You will be transferred to the Electrophysiology Laboratory (EP lab) from your ward. Usually before leaving your ward your groin will be shaved.
The EP lab has a patient table, X-Ray tube, ECG monitors and various equipment. The staff in the lab will all be dressed in hospital theater clothes and during the procedure will be wearing hats and masks.
Many ECG monitoring electrodes will be attached to your chest area and patches to your chest and back. These patches may momentarily feel cool on your skin.
A nurse or doctor will insert an intravenous line usually into the back of your hand. This is needed as a reliable way to give you medications during the study without further injections. You will also be given further sedation if and as required. You will also have a blood-pressure cuff attached to your arm that will automatically inflate at various times throughout the procedure.
An anesthetist will be present for many procedures. The procedure may be performed under local anaesthetic with sedative medication or under full general anaesthetic. This will be discussed with you before the procedure.
If the procedure is performed under local anaesthetic, the doctor will inject the anaesthetic to the area in the groin where the catheters are to be placed. After that, you may feel pressure as the doctor inserts the catheters but you should not feel pain. If there is any discomfort you should tell the nursing staff so that more local anaesthetic and sedative medication can be given. Occasionally it is also necessary to place a catheter in a vein in the side of the neck.
The catheters are positioned in your heart using X-Ray guidance. Once the catheters are in place you may feel your heart being stimulated and usually your abnormal heart rhythm will be induced. We will use a three-dimensional computer mapping system to guide the ablation procedure. This will help us move the catheters in your heart without the need for X-rays and also help us create an electrical map of the VT circuits. When the VT circuits have been identified and the abnormal tissue localized, the radiofrequency ablation will be applied to this spot. This may cause a transient warm discomfort in the chest. Radiofrequency ablation procedures are lengthy and the average duration is approximately 3 to 4 hours.
The catheters are inserted through intravenous ports, or sheaths, placed in the veins in the groin and sometimes through a vein on the side of the neck. To access the left ventricle, a needle may be used to create a small puncture in the wall between the right and left sides of the heart under ultrasound guidance (called transseptal catheterization). Alternatively, a catheter can be inserted into the heart through an artery in the groin (similar to heart catheterization procedures). The ablation catheter is moved around the ventricle, and a virtual 3-dimensional image of the heart is created with a computer mapping system that acts like a navigation system . The location of the catheter is determined by use of fluoroscopy (x-ray) and this mapping system. Typically, the procedure lasts from 3 to 6 hours.

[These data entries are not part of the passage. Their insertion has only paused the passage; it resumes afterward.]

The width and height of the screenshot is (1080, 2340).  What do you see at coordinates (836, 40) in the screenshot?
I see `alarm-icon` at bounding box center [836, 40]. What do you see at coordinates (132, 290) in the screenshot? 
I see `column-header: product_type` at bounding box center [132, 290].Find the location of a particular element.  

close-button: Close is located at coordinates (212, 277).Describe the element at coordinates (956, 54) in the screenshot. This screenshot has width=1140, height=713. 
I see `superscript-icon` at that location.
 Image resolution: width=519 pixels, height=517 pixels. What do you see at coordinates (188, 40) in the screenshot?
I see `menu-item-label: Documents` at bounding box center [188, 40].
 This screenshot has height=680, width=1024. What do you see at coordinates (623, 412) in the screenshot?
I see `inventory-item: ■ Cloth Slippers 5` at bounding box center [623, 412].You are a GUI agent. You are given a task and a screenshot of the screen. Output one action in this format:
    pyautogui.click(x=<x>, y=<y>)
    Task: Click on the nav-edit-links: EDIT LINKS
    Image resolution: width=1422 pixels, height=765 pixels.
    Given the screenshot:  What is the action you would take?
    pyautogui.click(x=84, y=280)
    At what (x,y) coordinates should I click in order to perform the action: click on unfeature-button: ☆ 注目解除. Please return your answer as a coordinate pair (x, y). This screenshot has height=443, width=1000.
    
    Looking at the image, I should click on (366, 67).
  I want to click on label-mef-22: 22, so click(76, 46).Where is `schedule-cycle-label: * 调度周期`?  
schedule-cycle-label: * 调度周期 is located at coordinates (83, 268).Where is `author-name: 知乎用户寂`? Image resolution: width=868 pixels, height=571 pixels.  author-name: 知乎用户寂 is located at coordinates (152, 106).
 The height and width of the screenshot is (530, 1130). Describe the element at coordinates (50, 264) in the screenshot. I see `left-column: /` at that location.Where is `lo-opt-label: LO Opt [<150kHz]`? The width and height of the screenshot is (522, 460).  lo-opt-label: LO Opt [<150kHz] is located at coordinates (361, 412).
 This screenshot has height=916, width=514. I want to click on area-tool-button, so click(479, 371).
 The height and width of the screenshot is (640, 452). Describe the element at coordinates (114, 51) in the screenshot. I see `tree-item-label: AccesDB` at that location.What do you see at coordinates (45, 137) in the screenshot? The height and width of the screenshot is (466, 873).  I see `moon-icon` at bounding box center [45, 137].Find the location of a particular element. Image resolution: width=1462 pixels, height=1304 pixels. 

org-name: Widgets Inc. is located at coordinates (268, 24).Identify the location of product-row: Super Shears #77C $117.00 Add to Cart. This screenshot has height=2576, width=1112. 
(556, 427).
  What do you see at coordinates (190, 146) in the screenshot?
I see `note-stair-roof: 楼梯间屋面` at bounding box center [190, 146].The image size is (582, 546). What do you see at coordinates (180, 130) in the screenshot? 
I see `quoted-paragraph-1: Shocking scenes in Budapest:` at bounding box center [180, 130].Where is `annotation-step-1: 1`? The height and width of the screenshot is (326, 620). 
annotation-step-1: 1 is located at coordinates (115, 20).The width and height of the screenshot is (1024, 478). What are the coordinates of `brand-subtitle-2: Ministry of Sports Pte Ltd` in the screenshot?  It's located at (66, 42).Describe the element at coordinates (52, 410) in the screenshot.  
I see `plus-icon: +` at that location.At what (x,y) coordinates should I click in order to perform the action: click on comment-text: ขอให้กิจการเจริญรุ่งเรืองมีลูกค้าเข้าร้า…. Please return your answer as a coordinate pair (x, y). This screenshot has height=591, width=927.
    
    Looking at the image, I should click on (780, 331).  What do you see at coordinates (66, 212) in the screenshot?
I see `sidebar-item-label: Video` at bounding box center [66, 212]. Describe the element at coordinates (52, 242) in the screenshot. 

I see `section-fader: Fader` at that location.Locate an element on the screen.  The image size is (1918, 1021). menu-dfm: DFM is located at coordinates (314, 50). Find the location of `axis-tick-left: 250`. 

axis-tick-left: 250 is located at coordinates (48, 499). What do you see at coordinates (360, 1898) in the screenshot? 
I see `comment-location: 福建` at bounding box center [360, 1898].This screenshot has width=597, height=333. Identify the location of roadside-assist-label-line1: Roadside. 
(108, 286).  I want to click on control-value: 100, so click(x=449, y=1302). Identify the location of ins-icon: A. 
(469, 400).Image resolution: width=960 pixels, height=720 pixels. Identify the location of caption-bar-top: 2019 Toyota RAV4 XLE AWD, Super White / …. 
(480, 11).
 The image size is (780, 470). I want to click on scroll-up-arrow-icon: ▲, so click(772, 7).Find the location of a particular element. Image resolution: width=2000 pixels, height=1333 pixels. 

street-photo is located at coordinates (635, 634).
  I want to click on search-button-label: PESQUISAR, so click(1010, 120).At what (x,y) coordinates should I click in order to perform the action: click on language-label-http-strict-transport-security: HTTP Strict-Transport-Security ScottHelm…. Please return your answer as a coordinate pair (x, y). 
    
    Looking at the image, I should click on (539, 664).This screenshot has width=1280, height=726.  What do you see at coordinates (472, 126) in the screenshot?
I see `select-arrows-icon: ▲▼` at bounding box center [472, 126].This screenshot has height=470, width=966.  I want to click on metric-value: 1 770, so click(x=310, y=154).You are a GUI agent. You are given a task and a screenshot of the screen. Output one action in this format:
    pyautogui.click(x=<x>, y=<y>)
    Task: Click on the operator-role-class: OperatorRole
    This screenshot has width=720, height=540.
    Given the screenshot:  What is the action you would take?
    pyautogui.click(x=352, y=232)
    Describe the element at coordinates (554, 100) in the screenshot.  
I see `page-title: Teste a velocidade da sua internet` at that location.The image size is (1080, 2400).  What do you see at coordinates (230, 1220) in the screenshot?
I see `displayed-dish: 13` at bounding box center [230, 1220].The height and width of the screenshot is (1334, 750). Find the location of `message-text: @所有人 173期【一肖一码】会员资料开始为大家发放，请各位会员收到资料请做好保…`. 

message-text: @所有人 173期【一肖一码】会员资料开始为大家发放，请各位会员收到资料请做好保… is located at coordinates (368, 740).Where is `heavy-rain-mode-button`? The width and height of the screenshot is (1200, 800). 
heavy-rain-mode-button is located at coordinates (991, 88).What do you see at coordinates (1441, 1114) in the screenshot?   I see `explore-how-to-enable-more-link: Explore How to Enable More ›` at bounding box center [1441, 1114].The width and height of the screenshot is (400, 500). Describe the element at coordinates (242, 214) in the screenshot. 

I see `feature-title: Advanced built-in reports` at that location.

In some instances, the physician determines that the VT may originate from a circuit on the outer surface of the heart, or epicardium. If this is the case, a puncture into the sac, or pericardium, around the heart is performed just beneath the breastbone. This enables the ablation catheter to be inserted and maneuvered within the pericardium to determine whether the VT originates there. If a patient has a previous history of open heart surgery, a small surgical incision may be necessary to access the pericardium because of the presence of scar tissue, which can make the pericardium stick to the heart. These procedures to access the epicardium are usually performed at highly experienced centers.
Afterward, the catheters are removed, but the sheaths are left in until the blood thinner wears off. Typically, this requires the patient to lie still for several hours to prevent bleeding from the puncture sites. Slight discomfort and bruising in the groin area can occur, and some patients experience self-limited mild chest pain resulting from inflammation caused by the ablation lesions. When the procedure is successful, antiarrhythmic medications may be stopped at the discretion of the physician.